Asia Bibi Is Finally Free!

May 8, 2019

This week marked a long-awaited victory for religious freedom when Asia Bibi, a Christian woman who spent eight years on death row for a blasphemy charge in Pakistan, was finally reunited with her family in Canada.

As confirmed by her lawyer Saif Ul Malook earlier this morning: After being freed from death row last year, the mother of five has arrived in Canada, on the heels of “repeated death threats from religious extremists in Pakistan, following the quashing of her conviction for blasphemy.”

Bibi had been separated from her family and was living in safe houses since her sentence was thrown out last year. (Bibi was convicted in 2010 and sentenced to death after she was accused of insulting the name of the Prophet Mohammed during a dispute with Muslim colleagues.) Her children are already in Canada, and she now joins them there.

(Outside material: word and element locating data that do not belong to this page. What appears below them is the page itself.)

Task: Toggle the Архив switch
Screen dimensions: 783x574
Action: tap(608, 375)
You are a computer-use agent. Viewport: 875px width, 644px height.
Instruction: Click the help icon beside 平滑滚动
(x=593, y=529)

It is encouraging to see Bibi finally released to a safe destination after her plight and quest for justice which lasted nearly ten years.

While this development is positive, it serves to highlight the continued threat to religious liberty posed by blasphemy laws.

Just last week, Family Research Council released a report on the status of apostasy, blasphemy, and anti-conversion laws (which threaten the ability to freely live out and choose or change one’s faith) around the world, and the threat they pose to religious freedom.

The most widespread of these types of laws, blasphemy laws prohibit insults to religion. Featured in many Muslim countries, these laws are often abused and used to settle unrelated disputes—this is exactly what Bibi claimed happened to her.

Even as we celebrate this victory, we must continue to monitor the status of these laws which inhibit the freedom of religious expression.